Баррет метнул за борт сломанный пистолет и сунул мешочек с изумрудом в карман.
— Скоро тебе станет лучше, — великодушно соврал он.
Ланда беззащитно щурился, пот стекал по его влажным вискам.
— Господи, я наяву вижу бога Камаштли!
Вокруг простиралось тихое море. На этот раз безумие Ланды оказалось неподдельным.
— Да лежи ты смирно!
Баррет навалился на испанца, чтобы помешать ему биться, и Эрнандо вскоре утихомирился.
— Знаешь, мне всегда хотелось богатства. Здесь, на лодке, среди мертвого штиля, у меня оно есть, но так несчастлив я еще не бывал никогда.
— Я поправляюсь, мне уже лучше, — чуть погодя прошептал де Ланда. — Я теперь не умру. Спасибо, Питер…
Он умер к утру нового дня. Питер некоторое время сидел над неподвижным телом. В вещах рыбаков не оказалось ни парусины для савана, ни лишнего груза, ни даже свободной веревки. Пират несколько раз закрывал испанцу глаза, но мертвые веки поднимались снова, зрачки авантюриста пристально рассматривали зенит. Они больше не боялись солнца.

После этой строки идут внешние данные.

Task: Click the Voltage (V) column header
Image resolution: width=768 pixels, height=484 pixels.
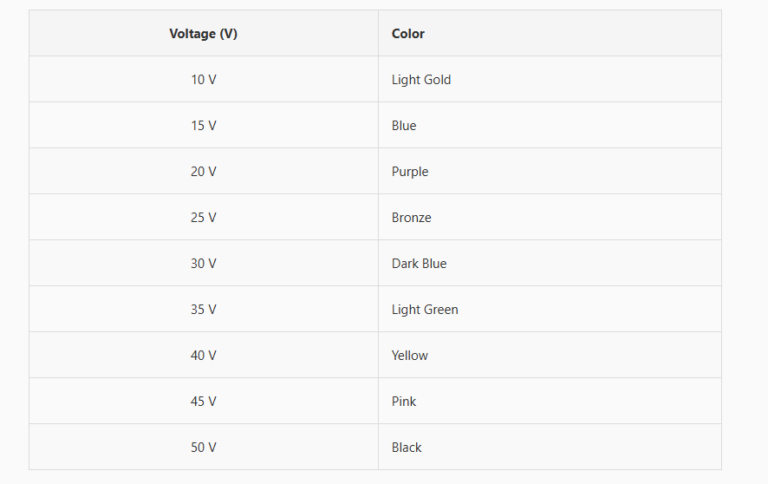Action: (x=203, y=34)
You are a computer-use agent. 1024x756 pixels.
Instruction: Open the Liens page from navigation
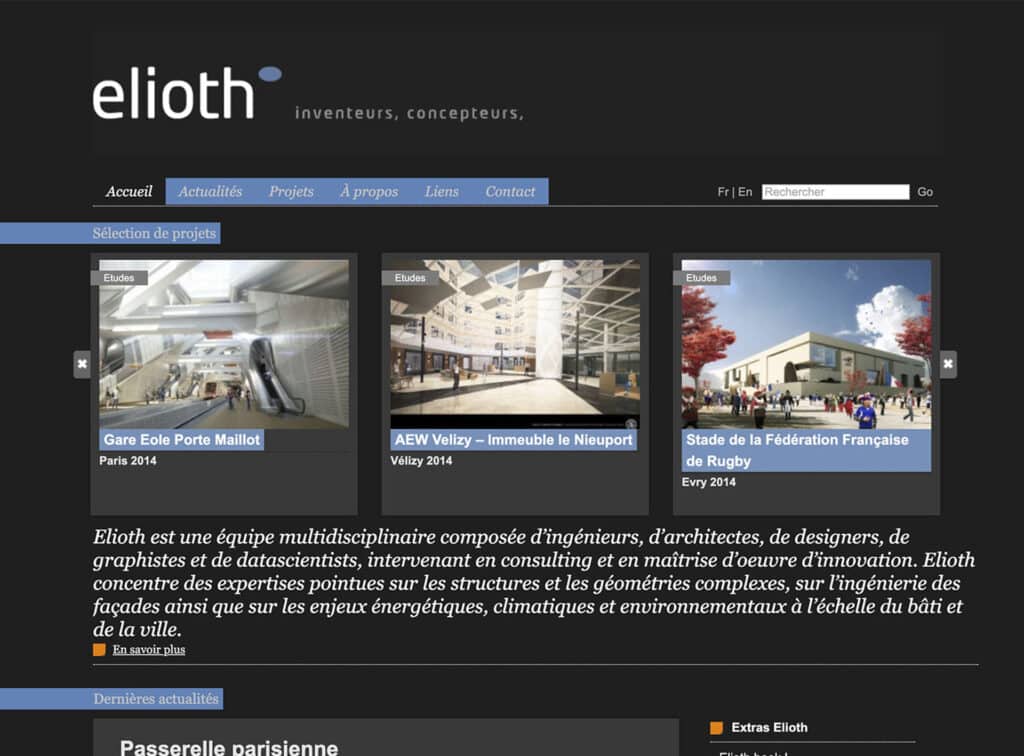coord(442,192)
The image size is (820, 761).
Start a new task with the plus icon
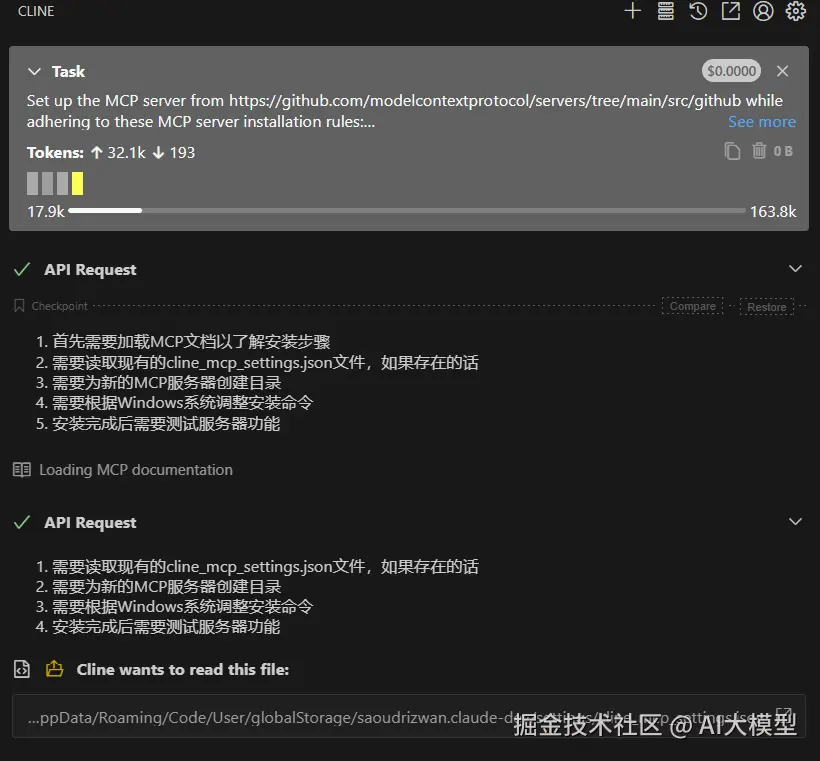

В конце концов Баррет поднял Ланду на руки и просто опустил его в воду. Какое-то время тело плыло рядом с лодкой, и стайка мелких рыбешек щипала покойному неподвижное лицо.
«Вот
Баррет уснул, а когда проснулся, его голые по локоть руки горели от солнечных ожогов. Кожа местами облупилась, местами покрылась мелкими пузырьками волдырей. Пить хотелось нестерпимо, бочонок показывал пустое дно. Сухари еще оставались, но Баррет совсем перестал есть, надеясь, что так влага лучше задержится в теле. Морская вода билась о борт, хотя он знал, что ее горечь легко может вызвать опасную рвоту.
День опять клонился к закату, ночью высыпали звезды, штиль кончился, дул свежий ветер, Баррет ненадолго поставил парус, потом убрал его.
«Как только я найду какой-нибудь остров, пополню там запасы, пусть даже придется драться с испанцами или с дикарями. Только бы не уснуть и не проспать землю».
Он уснул под утро и проснулся через несколько часов, от холодного прикосновения — маленький твердый краб пробежал по его шее. Ставшая привычной качка не ощущалась, лодка застыла, косо уткнувшись в песок. В пяти ярдах слева из воды торчали обломки скалы. На камнях осело немного морской смолы — битума. Он вылез на мелководье и потрогал битум пальцем. Смола смешалась с песком и чуть-чуть отдавала амброй.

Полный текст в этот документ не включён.